**Data for analysis**.
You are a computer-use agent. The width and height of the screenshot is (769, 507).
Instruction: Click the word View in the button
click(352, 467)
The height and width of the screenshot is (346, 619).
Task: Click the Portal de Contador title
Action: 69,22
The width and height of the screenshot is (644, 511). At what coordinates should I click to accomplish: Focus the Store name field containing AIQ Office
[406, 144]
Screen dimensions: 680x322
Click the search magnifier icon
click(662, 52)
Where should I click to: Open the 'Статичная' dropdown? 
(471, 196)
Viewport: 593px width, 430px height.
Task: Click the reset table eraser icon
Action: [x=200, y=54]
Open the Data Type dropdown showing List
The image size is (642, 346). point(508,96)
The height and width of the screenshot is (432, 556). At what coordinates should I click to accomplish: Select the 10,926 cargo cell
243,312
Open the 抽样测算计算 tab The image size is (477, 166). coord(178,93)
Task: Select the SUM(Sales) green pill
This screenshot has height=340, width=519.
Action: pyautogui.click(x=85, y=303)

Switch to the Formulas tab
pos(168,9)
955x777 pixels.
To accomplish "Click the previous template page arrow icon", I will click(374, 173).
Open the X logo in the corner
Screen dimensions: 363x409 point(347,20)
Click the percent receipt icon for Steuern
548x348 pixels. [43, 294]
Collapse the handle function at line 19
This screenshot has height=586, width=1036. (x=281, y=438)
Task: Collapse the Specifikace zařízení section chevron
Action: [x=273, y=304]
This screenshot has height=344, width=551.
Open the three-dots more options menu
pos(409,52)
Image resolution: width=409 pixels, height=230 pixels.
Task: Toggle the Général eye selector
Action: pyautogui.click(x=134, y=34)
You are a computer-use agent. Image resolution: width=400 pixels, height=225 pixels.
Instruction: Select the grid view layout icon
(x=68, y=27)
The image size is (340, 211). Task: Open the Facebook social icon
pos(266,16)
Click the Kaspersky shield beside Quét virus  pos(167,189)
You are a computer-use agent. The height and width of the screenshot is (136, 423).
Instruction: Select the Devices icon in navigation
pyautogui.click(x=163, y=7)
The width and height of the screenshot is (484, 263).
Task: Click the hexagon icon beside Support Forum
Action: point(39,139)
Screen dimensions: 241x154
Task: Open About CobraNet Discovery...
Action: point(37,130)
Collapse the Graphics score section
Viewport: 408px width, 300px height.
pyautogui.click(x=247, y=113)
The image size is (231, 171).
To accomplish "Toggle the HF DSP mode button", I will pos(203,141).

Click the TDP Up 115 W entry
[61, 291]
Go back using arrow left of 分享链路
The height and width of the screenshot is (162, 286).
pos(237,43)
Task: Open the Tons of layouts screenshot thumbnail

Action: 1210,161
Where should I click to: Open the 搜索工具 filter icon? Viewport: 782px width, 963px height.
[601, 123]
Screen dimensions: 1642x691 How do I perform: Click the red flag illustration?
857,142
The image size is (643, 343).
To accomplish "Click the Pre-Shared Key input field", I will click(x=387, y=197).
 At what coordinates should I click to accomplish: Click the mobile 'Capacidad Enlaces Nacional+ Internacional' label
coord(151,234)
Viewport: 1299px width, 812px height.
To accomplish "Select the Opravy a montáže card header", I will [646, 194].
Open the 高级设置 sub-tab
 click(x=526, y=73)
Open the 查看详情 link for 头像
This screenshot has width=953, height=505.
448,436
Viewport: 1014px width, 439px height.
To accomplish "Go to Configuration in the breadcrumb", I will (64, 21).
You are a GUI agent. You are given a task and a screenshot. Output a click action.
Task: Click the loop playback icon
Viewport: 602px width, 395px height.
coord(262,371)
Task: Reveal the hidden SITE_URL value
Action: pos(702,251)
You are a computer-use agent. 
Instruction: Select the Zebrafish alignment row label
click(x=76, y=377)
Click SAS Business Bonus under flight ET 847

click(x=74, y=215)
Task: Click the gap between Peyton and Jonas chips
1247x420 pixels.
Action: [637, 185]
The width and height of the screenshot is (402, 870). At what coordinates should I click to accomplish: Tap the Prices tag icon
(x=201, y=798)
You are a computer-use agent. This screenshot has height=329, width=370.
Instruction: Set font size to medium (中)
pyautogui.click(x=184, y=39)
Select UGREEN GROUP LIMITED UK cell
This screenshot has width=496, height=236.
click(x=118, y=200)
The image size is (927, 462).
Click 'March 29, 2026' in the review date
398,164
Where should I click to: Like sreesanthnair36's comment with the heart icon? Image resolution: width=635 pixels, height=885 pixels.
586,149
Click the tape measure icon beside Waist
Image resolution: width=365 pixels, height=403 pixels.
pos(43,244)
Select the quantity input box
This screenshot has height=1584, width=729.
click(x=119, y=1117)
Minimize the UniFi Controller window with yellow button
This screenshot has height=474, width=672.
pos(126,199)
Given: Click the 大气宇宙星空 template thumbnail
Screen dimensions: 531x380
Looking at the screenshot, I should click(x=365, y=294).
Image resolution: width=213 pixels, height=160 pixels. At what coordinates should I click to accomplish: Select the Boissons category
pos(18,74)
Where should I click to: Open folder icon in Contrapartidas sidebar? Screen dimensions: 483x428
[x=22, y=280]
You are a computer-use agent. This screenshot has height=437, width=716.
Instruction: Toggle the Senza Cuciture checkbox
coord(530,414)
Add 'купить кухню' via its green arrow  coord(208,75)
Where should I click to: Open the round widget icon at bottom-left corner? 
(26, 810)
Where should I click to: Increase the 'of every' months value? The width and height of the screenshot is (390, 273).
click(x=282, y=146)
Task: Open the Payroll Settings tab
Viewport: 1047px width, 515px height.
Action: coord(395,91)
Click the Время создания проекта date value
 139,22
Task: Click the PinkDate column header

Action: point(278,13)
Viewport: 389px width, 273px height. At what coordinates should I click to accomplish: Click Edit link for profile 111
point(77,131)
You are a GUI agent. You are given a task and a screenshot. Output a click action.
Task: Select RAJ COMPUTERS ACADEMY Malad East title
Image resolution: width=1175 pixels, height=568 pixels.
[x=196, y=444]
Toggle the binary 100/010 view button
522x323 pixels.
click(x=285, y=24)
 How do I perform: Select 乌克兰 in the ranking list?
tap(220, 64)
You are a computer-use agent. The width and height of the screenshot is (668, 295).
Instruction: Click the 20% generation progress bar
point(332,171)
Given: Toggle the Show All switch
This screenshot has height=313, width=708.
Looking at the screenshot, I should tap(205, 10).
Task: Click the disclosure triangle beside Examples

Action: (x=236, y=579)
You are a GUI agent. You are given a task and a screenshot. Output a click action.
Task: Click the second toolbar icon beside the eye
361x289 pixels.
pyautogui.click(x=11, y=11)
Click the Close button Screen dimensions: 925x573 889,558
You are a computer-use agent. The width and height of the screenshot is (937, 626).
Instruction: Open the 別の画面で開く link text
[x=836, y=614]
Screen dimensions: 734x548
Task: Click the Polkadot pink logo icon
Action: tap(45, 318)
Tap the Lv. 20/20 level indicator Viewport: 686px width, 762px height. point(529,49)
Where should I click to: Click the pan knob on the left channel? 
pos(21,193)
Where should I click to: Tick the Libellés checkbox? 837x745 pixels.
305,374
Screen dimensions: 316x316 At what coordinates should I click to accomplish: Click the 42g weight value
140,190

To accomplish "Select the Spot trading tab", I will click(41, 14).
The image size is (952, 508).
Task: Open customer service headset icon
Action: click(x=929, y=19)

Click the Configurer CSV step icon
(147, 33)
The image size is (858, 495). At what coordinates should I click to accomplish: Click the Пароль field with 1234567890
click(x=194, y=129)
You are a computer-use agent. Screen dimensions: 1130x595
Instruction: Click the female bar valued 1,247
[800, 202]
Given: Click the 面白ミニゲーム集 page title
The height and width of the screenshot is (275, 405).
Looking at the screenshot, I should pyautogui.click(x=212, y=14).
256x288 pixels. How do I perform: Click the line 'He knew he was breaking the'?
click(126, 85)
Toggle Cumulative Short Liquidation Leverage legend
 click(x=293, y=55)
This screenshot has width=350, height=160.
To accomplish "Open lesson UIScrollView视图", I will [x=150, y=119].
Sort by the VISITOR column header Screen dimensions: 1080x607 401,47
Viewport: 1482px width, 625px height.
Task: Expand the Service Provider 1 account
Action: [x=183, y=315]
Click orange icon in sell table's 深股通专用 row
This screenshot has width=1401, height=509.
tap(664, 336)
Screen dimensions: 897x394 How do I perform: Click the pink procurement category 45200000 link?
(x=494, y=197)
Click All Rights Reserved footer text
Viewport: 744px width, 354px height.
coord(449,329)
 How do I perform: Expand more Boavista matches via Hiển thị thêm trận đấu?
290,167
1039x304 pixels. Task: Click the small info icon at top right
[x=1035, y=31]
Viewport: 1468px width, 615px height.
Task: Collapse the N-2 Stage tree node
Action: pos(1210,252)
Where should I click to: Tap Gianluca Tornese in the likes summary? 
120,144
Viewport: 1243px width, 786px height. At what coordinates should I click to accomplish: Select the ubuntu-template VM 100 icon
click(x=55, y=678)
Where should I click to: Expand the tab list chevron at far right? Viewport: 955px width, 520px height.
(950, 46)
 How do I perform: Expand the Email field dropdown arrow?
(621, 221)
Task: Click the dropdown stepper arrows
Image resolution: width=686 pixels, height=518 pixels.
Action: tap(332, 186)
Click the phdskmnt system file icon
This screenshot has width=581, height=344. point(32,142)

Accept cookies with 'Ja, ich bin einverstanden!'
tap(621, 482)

**Exercise description**. Your answer consists solely of the lines from the top of the records above through the line that contains "You are a computer-use agent. The height", each echoed exactly.

**Solution**.
You are a computer-use agent. The width and height of the screenshot is (769, 507).
Instruction: Click the word View in the button
click(352, 467)
The height and width of the screenshot is (346, 619).
Task: Click the Portal de Contador title
Action: 69,22
The width and height of the screenshot is (644, 511). At what coordinates should I click to accomplish: Focus the Store name field containing AIQ Office
[406, 144]
Screen dimensions: 680x322
Click the search magnifier icon
click(662, 52)
Where should I click to: Open the 'Статичная' dropdown? 
(471, 196)
Viewport: 593px width, 430px height.
Task: Click the reset table eraser icon
Action: [x=200, y=54]
Open the Data Type dropdown showing List
The image size is (642, 346). point(508,96)
The height and width of the screenshot is (432, 556). At what coordinates should I click to accomplish: Select the 10,926 cargo cell
243,312
Open the 抽样测算计算 tab The image size is (477, 166). coord(178,93)
Task: Select the SUM(Sales) green pill
This screenshot has height=340, width=519.
Action: pyautogui.click(x=85, y=303)

Switch to the Formulas tab
pos(168,9)
955x777 pixels.
To accomplish "Click the previous template page arrow icon", I will click(374, 173).
Open the X logo in the corner
Screen dimensions: 363x409 point(347,20)
Click the percent receipt icon for Steuern
548x348 pixels. [43, 294]
Collapse the handle function at line 19
This screenshot has height=586, width=1036. (x=281, y=438)
Task: Collapse the Specifikace zařízení section chevron
Action: [x=273, y=304]
This screenshot has height=344, width=551.
Open the three-dots more options menu
pos(409,52)
Image resolution: width=409 pixels, height=230 pixels.
Task: Toggle the Général eye selector
Action: pyautogui.click(x=134, y=34)
You are a computer-use agent. Image resolution: width=400 pixels, height=225 pixels.
Instruction: Select the grid view layout icon
(x=68, y=27)
The image size is (340, 211). Task: Open the Facebook social icon
pos(266,16)
Click the Kaspersky shield beside Quét virus  pos(167,189)
You are a computer-use agent. The height and width of the screenshot is (136, 423).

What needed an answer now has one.